Zur Frage, was ist Freiheit, gibt es eine Szene, in der ein aus dem Meer geretteter Fischer – nun zum Flüchtling erklärt - seiner Freiheit beraubt und wider seinen Willen gezwungen wird, im Land der Freiheit bleiben zu müssen.
Man verlagert damit den Freiheitsbegriff ins Absurde: In ihrer turbulenten Satire stellen Charlotte Roos und Juli Zeh das gängige Europabild auf den Kopf. Während sogenannte Herdenmanager dem Individuum die Entscheidung abnehmen wollen und Zaunbauer von vollen Auftragsbüchern schwärmen, lassen sich Künstler in Käfige sperren und zugunsten Libyens versteigern.

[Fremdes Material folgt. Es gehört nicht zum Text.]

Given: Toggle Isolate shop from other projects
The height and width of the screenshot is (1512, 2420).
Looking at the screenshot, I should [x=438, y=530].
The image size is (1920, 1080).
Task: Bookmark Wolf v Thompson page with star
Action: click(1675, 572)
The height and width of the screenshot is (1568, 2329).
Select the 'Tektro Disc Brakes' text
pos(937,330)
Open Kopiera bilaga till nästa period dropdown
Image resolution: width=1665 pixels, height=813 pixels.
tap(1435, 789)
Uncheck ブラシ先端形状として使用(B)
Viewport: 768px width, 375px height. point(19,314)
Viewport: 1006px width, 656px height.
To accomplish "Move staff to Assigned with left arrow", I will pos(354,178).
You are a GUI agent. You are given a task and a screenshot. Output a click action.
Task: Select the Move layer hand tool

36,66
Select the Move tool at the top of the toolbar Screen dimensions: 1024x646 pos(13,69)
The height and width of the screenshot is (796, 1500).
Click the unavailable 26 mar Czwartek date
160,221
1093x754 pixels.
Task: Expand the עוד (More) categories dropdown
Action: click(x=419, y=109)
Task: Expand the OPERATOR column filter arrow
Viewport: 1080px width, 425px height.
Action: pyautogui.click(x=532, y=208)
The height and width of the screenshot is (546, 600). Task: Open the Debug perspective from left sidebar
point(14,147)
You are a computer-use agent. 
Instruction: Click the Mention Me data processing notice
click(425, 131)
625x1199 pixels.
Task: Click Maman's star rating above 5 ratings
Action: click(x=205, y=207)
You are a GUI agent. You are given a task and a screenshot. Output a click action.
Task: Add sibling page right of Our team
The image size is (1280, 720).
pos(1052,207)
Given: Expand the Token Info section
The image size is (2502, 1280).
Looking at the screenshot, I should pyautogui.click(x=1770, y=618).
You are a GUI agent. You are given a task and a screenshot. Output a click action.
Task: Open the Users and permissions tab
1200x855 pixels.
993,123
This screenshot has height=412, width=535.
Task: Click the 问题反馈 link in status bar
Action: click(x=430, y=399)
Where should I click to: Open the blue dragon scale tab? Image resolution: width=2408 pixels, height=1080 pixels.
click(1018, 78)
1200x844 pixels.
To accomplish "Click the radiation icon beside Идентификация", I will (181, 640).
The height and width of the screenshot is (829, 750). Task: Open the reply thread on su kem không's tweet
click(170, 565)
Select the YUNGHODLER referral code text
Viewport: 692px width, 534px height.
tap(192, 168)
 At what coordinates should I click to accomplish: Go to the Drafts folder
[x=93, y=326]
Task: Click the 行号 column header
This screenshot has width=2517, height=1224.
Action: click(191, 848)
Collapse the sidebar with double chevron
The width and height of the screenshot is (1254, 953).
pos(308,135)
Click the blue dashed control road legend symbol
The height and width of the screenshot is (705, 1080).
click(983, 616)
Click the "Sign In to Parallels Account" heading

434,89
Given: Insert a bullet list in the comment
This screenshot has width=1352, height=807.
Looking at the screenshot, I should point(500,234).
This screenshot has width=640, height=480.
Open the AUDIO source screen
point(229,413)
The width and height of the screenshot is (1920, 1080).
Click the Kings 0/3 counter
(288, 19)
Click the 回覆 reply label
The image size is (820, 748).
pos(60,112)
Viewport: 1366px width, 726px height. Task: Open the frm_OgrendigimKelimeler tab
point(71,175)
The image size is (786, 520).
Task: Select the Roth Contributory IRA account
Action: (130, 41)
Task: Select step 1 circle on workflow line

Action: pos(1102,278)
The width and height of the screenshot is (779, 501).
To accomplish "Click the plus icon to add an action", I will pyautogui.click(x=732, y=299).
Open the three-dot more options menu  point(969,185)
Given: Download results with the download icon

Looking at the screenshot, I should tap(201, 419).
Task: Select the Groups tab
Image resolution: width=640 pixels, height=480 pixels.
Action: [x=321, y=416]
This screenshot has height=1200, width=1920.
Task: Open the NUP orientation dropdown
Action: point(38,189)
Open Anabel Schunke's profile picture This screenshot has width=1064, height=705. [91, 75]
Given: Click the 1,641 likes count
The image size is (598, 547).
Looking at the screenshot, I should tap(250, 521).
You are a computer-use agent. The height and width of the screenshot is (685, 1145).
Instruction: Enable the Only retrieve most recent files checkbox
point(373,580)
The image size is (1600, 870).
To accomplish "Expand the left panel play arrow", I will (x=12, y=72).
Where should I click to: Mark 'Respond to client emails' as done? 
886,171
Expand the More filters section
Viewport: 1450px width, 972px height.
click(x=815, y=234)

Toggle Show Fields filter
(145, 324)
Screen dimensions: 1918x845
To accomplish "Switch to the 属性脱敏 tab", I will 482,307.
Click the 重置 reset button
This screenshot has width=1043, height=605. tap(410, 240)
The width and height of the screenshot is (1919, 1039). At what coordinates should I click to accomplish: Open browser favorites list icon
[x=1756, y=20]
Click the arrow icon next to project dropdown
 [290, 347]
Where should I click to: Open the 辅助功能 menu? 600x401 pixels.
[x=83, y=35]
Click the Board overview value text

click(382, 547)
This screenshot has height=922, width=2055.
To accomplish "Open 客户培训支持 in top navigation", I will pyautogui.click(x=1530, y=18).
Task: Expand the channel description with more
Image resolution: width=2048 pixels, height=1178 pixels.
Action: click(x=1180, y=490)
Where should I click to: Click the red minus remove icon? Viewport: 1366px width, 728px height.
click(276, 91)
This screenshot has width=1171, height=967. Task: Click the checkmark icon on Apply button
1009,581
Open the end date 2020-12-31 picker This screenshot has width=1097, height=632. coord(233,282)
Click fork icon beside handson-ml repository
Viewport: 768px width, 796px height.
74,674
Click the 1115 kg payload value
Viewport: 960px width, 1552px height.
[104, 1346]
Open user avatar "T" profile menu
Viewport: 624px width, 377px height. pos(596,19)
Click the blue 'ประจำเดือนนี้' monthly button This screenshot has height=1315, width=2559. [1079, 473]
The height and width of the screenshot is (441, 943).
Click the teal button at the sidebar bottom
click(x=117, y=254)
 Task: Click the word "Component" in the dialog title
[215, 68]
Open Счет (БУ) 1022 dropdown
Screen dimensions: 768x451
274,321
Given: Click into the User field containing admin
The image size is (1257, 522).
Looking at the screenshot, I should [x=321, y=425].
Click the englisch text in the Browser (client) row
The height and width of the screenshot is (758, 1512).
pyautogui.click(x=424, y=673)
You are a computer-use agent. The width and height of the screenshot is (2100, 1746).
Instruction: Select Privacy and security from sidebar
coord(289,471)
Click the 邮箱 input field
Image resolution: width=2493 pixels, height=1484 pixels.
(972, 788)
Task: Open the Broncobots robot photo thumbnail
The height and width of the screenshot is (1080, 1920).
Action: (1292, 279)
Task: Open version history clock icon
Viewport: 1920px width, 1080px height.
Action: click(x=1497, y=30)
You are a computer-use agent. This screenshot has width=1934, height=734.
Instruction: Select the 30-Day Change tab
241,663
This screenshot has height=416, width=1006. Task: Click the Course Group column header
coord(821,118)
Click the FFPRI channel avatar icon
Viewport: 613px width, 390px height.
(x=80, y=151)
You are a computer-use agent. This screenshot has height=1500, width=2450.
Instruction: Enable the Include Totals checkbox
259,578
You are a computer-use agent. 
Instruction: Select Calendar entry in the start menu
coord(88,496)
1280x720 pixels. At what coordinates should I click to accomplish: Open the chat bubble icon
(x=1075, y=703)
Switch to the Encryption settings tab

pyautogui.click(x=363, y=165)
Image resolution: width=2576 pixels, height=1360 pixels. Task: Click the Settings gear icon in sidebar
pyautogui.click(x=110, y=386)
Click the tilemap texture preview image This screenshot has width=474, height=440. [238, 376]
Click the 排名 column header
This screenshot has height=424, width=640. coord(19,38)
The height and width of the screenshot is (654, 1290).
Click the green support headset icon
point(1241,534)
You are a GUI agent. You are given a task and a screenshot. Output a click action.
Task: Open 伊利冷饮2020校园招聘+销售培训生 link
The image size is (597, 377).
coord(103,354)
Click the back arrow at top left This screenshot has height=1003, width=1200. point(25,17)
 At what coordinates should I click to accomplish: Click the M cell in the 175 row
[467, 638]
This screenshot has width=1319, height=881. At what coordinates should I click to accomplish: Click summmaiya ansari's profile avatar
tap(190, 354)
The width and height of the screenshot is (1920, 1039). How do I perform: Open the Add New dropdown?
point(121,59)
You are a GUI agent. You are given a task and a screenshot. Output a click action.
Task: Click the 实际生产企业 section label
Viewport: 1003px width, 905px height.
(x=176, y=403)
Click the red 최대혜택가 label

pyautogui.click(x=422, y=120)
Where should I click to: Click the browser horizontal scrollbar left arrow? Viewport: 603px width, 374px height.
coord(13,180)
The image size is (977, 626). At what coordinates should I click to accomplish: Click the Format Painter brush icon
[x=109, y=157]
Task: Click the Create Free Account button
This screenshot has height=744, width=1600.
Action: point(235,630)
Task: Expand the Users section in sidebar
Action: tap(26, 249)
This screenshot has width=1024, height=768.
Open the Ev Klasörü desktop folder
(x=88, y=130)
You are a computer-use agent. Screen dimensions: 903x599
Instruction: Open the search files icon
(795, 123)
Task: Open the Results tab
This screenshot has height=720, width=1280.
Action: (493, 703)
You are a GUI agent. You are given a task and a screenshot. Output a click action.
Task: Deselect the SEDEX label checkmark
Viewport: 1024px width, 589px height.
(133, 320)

Das Stück endet phantastisch, indem Helene und ihr Mithelfer mit der Rettung einer Kuh in Schwierigkeiten geraten… Wohl, um dem kritisch-ernsten Thema Leichtigkeit zu geben, hat die Regie man zwischendurch herumgeisternde, mittels Kuh-Masken verhüllte Schauspieler ausgeschickt, die ihre Weisheiten zu modernem und zeitgemäßem Herdenmanagement von sich geben. Vielleicht wäre das gar nicht nötig gewesen. Die darstellerischen Leistungen der Protagonisten überzeugen ohnehin, das Publikum nimmt spürbar regen Anteil am Geschehen. Eine in sich stimmige Inszenierung - ein turbulentes Treiben mit brisantem gesellschaftspolitischem Hintergrund.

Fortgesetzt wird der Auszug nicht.